Наконец, тело его обрело покой.
Он лежал и думал — беспорядочно, не останавливаясь долго на одном и том же.
Мысли его шли примерно так:
«Ничего, ничего, вот только отдохну немного и допишу статью… Ах, какое глупое дитя: ну, еще один шаг — и такое несчастье! А я ей, кажется, «лялька» крикнул? Да, да — «лялька»… Солнышко ты мое, Лялька моя родная, девочка родненькая… Какой ужас был бы… Где это комар звенит?.. Надо матери сказать, чтобы внимательно следила за ней. Тоже ведь высоко живут. Ну, счастлив, что они обе здоровы… А рыжая (это про женщину в окне) — дура!.. И если бы я только мог… Кажется, никто, кроме нее, не видел, но все-таки надо быть осторожным… Лялечка, солнышко мое родное, девонька моя ясная. Ничего, ничего… «Вырастешь, Саша, узнаешь»… Бедная, бедная Надя…»
Здесь, подумав о жене, он вспомнил (какой раз за эти годы!) день, которому суждено было, вероятно, всегда стоять в памяти неповторимым, острым до мелочи знаком.
…Роды наступили раньше, чем оба они ожидали.
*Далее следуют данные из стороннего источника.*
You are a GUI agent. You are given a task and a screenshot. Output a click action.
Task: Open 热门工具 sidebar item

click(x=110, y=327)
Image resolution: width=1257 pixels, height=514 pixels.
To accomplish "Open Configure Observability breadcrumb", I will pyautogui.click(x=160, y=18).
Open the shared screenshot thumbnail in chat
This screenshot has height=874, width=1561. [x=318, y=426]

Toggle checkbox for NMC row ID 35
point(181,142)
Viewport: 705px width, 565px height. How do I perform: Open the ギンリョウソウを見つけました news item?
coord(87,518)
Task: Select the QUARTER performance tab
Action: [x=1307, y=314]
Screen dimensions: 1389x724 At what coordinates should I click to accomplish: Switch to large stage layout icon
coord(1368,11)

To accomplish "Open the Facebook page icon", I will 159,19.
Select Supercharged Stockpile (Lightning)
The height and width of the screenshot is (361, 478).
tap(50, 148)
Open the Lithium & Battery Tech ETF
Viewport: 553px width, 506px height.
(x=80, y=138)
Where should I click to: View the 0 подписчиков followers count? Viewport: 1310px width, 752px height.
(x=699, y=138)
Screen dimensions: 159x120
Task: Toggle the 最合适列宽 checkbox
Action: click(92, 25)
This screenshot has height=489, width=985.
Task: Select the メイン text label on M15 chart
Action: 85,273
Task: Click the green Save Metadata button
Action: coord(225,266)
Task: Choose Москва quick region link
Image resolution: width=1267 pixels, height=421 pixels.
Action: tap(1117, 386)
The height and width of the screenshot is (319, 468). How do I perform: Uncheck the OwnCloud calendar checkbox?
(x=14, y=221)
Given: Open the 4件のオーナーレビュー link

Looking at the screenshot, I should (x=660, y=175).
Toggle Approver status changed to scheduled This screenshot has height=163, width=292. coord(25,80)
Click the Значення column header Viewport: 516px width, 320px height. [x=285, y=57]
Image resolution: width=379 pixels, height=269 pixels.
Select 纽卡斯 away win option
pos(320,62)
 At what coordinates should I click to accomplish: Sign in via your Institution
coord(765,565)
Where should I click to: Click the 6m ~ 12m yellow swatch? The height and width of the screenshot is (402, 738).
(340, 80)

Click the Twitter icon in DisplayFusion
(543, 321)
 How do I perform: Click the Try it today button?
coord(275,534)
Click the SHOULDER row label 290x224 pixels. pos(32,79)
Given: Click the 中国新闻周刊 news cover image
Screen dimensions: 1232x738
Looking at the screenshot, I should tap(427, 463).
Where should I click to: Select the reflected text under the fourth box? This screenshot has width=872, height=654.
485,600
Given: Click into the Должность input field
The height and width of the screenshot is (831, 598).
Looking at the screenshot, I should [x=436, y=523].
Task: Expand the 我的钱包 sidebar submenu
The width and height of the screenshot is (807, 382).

Это случилось четыре года назад, летом, в Царском селе, в дачном домике Надиного отца, полковника в отставке. Ваулин лежал в гамаке в саду, читая газеты. «Молодой человек, делом займитесь!» — услышал он взволнованный голос тестя. Ваулин вскочил и побежал в дом, — жена сидела на диване, глубоко откинув голову на его массивную овальную спинку красного дерева, упершись руками в сиденье. На первый взгляд — то ли она хотела осторожно сползти, то ли, напротив, упиралась, влекомая книзу тяжестью круглого, выпячивающегося живота. Она стонала, в лице ни кровинки, и коричневатые, растекающиеся пятна на скулах, как это бывает у многих беременных женщин, еще больше темнили сейчас ее широко раскрытые плачущие глаза.
Через четверть часа, когда прекратились первые схватки, Ваулин доставил ее в местную больницу: возвращаться домой, в Петербург, — и думать не приходилось. В вестибюле больницы схватки возобновились с еще большей силой, жена приседала, хватаясь за живот, и не стонала уже, а кричала громко, пронзительно, — и Ваулину было почему-то стыдно за ее крики; он испытывал неудобство и в то же время огромную жалость к ней, сострадание, которое — в суете — не знал, как выразить.